[Word and element location data]
----------

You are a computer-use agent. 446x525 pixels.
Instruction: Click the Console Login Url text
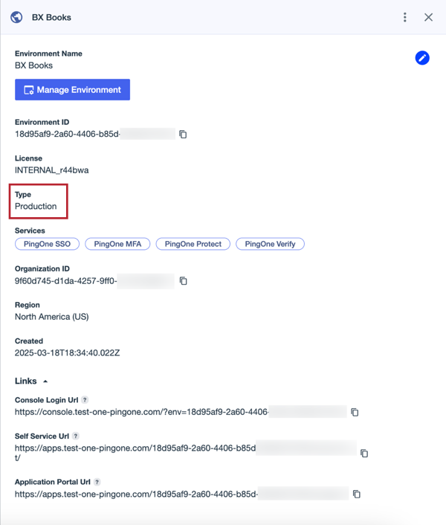point(141,412)
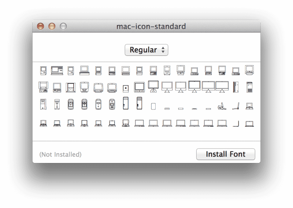This screenshot has height=208, width=293.
Task: Click the last tower glyph in second row
Action: tap(249, 87)
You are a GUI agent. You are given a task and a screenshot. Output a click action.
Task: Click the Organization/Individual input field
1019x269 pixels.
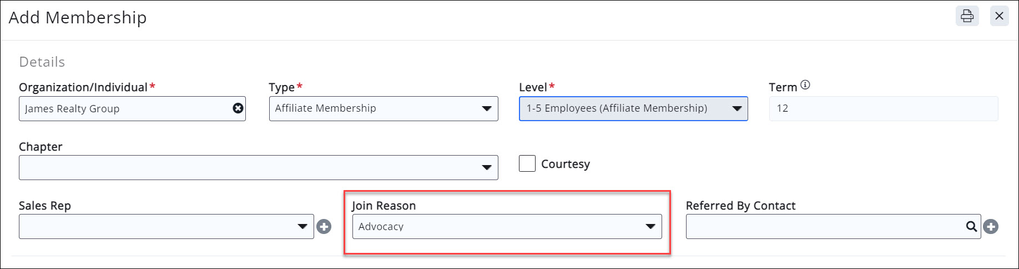(125, 108)
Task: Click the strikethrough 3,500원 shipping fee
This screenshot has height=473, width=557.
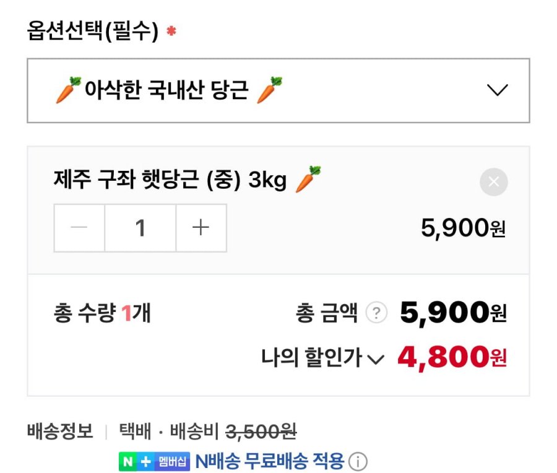Action: point(261,431)
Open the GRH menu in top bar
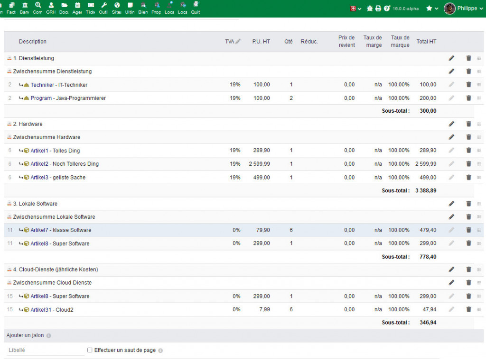Viewport: 486px width, 359px height. (51, 8)
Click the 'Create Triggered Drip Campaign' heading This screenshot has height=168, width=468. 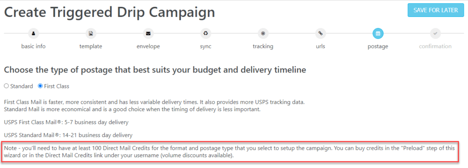(110, 12)
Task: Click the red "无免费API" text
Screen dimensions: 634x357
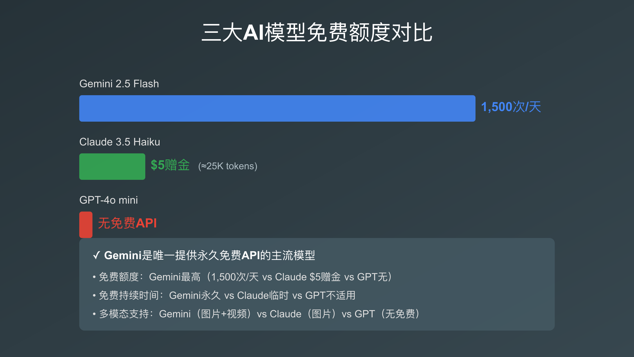Action: [127, 223]
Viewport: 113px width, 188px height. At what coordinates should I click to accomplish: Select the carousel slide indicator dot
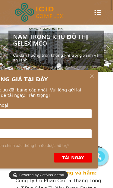point(59,65)
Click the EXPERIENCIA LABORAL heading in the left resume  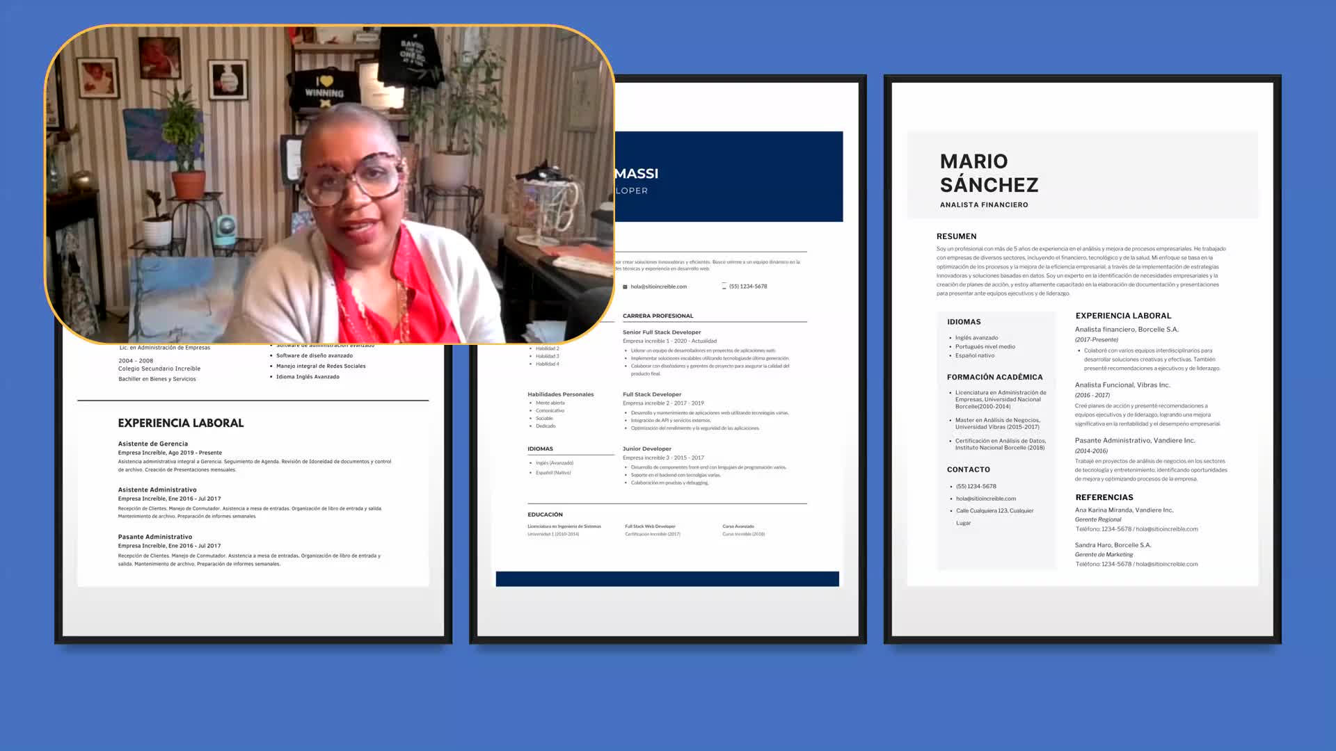(x=180, y=423)
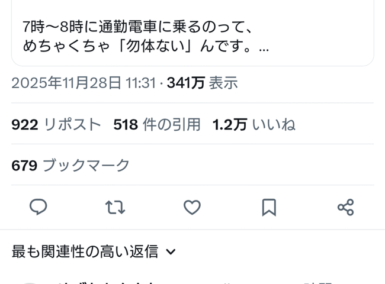Click the reply avatar at bottom left
Viewport: 385px width, 284px height.
pos(30,283)
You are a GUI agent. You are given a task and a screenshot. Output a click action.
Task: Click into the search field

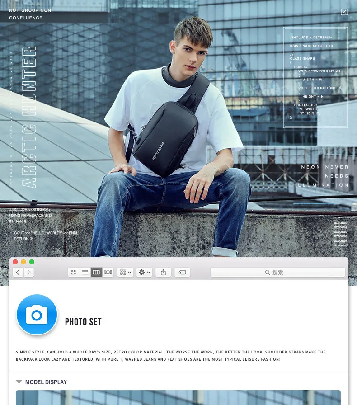(x=278, y=272)
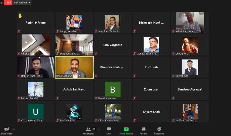231x136 pixels.
Task: Select Shubhanshu's video tile
Action: [x=74, y=45]

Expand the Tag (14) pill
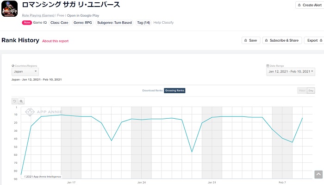pos(143,23)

----------

Repeat the lines of the data above from the line with "Task: Click the red" up to and including the line with "point(59,65)", leaving the pictures out of your answer.

## Complete output:
Task: Click the red "无免费API" text
Screen dimensions: 634x357
Action: [127, 223]
Viewport: 113px width, 188px height. At what coordinates should I click to accomplish: Select the carousel slide indicator dot
point(59,65)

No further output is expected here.